DNMT3a基因shRNA质粒表达载体的构建及其沉默作用

Construction of the eukaryotic expression vector of DNMT3a shRNA and verification of its effect on silencing

目的以DNMT3a mRNA保守序列为靶基因设计针对DNMT3a mRNA的siRNA序列和无效干扰对照序列(HK),并利用基因重组技术将其克隆到真核表达载体p Gensil-1中,构建p Genesil-1-DNMT3a-shRNA、p Genesil-1-HK-shRNA重组质粒。方法应用转化技术将重组质粒转化到大肠杆菌DH5a中,通过卡那霉素抗性筛选出阳性菌落后提取质粒进行酶切和测序鉴定,应用质粒转染技术转染耐顺铂肺腺癌A549细胞(A549-DDP),利用RT-PCR技术检测转染重组质粒24、48、72 h后DNMT3a的沉默效率。结果测序结果与合成序列一致,重组质粒不能够被PstⅠ切开,转染p Genesil-1-DNMT3a-shRNA能够明显抑制DNMT3a的表达,抑制率分别达到25.5%,56.2%,63.4%,且呈明显时间依赖性,而p Genesil-1-HKshRNA无明显抑制作用。结论成功构建了DNMT3a基因shRNA及HK质粒真核表达载体,为进一步实验研究奠定了基础。

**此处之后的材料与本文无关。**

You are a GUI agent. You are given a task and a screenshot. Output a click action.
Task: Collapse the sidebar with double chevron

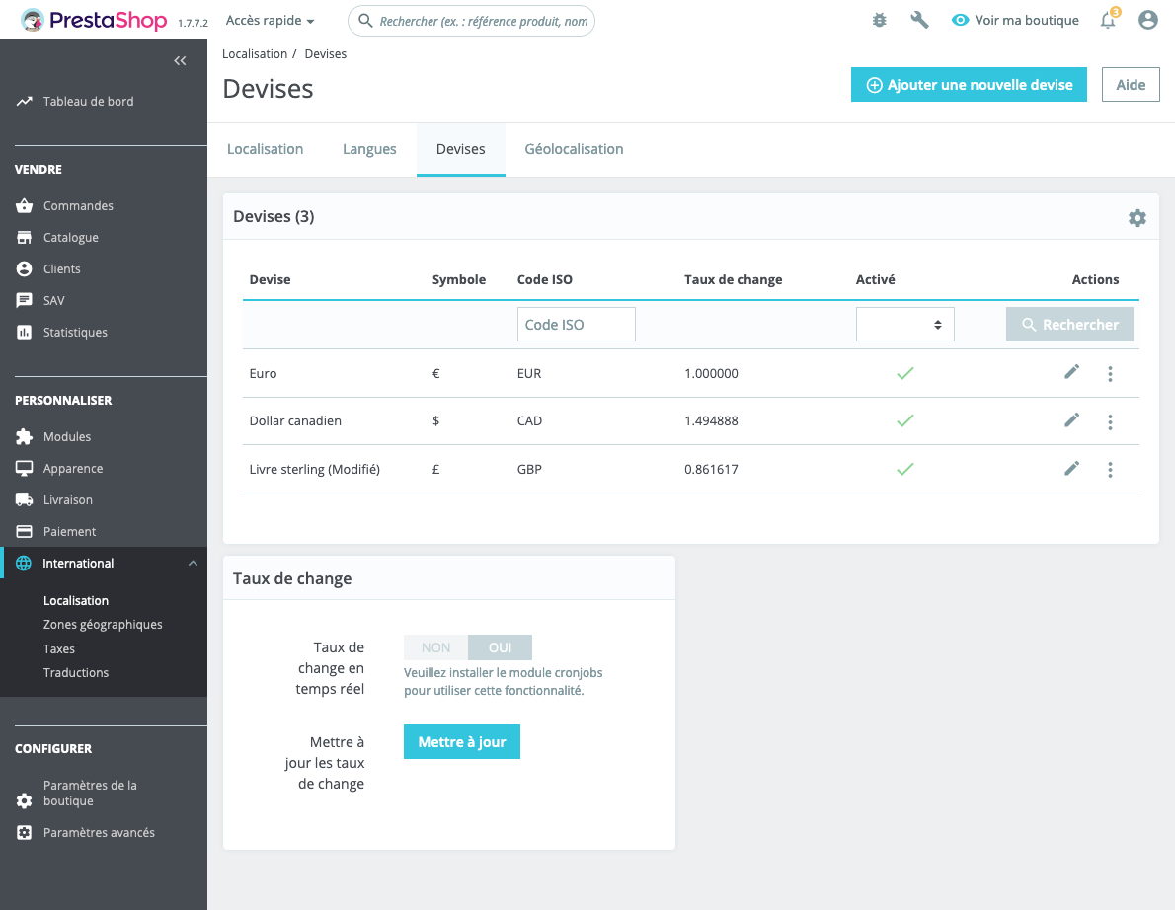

Objective To construct the eukaryotic expression vector carrying double shRNA sequence targeting conserved domain of DNMT3 a mRNA and negative control( HK) in p Gensil-1 by using technology of gene recombination. Methods The recombinant plasmids were transformed into competent Escherichia coli DH5α. The positive clone E. coli was screened and enriched by kanamycin( 50 μg / ml),and then the recombinant plasmids were extracted from the DH5α and evaluated by restriction enzymes and sequence analysis. Cisplatin-resistant human lung adenocarcinoma A549 cells( A549-DDP) were chosen and transfected with the recombinant plasmids,semi-quantitative RT-PCR was performed to confirm the inhibitory rates of DNMT3 a mRNA before and after plasmid transfecting in 24,48,72 h. Results Sequence analysis showed the right sequence and the recombinant plasmids couldn’t be digested by PstⅠ,and p Genesil-1-DNMT3a-shRNA transfected could significantly decrease the DNMT3 a mRNA with the inhibitory rates of 25. 5%,56. 2%,63. 4%,respectively,and the effect was dependent on the time duration. However,p Genesil-1-HK-shRNA barely affected the expression of DNMT3 a mRNA. Conclusions The eukaryotic expression vectors are successfully constructed,which laids a foundation of further research.